TAMPA — The Tampa City Council voted today to lift a ban on lawn sprinkling, the toughest watering restrictions in Florida.
But don't turn on those sprinklers yet: The ban officially ends Monday. After that, watering will be allowed one day a week.
The council acted on a recommendation by Mayor Pam Iorio, who said recent heavy rains raised water levels in the Hillsborough River, the city's main drinking water source.
The vote was 5-2, with Charlie Miranda and Mary Mulhern urging their council colleagues to stick with the ban.
"A three-year drought is not solved by two weeks of rain,'' Mulhern said. Tampa Bay has a long-term water supply and distribution problem, Mulhern said, and everyone she talked to urged her to keep the ban in place.
It's been inspiring to hear so much support for the ban, Mulhern said, because it suggests residents are looking at the big picture, not their personal concerns. "For us to change our minds today makes their sacrifice not valued,'' she added.
Miranda said the City Council's back and forth discussion about lifting the ban in recent weeks has weakened its credibility.
When the ban was imposed April 5, the Hillsborough river and the city reservoir were dangerously low. Only 21 million gallons a day were flowing in the river, and the reservoir water level was 18 feet.
Now, after nearly a foot of rain fell in the past two weeks, the reservoir is at 21.8 feet and 213 million gallons a day is flowing in the river.
The ban saved 500 million gallons of water.
Despite the success of the ban, the Tampa Bay area remains in the midst of a three-year drought and residents still are being asked to conserve water.

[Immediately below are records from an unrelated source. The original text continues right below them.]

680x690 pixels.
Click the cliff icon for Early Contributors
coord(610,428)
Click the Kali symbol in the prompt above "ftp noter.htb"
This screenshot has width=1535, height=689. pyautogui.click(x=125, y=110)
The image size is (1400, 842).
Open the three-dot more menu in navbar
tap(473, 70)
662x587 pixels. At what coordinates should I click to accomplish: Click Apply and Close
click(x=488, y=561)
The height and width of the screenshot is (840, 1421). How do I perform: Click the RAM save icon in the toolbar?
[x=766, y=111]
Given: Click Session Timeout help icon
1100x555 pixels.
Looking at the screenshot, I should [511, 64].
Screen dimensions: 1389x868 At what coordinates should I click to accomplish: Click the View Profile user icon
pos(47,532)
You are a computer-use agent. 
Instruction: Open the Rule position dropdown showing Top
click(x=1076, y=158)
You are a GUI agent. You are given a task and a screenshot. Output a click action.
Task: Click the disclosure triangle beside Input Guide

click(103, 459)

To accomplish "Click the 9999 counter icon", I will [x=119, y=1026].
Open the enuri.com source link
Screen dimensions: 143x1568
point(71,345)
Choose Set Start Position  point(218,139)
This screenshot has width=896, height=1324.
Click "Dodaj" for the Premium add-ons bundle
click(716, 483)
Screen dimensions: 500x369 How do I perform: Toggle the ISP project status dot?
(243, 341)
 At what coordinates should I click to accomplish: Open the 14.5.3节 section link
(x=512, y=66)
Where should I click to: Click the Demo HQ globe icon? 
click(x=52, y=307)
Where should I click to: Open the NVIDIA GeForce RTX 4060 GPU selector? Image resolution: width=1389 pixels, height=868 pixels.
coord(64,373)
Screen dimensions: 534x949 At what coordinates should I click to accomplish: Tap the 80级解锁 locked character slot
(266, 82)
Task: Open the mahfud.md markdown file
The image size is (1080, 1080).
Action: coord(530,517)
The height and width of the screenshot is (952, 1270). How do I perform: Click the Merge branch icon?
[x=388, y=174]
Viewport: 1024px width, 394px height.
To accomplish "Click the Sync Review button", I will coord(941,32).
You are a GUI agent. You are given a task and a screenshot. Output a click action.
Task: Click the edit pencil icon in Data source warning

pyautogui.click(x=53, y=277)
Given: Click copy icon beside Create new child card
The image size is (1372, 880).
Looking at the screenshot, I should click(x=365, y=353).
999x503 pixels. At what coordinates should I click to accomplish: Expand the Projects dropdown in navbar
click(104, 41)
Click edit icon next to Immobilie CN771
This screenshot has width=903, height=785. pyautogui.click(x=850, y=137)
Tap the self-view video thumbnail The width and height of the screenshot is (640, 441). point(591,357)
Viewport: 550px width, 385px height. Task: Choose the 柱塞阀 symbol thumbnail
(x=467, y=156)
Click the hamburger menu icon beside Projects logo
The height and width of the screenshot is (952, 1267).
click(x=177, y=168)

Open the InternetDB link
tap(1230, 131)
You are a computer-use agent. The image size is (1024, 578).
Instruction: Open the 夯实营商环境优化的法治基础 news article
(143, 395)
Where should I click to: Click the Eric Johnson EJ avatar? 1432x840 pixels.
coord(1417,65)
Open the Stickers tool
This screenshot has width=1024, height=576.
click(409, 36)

Starting Monday, Tampa residents and businesses will be subject to emergency watering restrictions imposed by the Southwest Florida Water Management District, which lawn sprinkling once a week from midnight to 4 a.m.
The ban has been a contentious issue on the council. Council member John Dingfelder was the leading opponent from the start, tried to lift is several times without success. He tried again last week, but the council voted 4-3 to keep the restrictions in place but left open revisiting the ban under recommendations from Iorio. She also opposed lifting the ban, but changed her mind after levels rose in the river and reservoir.
Robyn Felix, spokeswoman for the water management district, said river and aquifer levels throughout the Tampa Bay area have returned to normal levels for this time of year, thanks to the rain. But lake levels still are low, she said.
"We have seen some very good improvement in the water resources," Felix said. "But we still have an overall shortage in the Tampa Bay water system."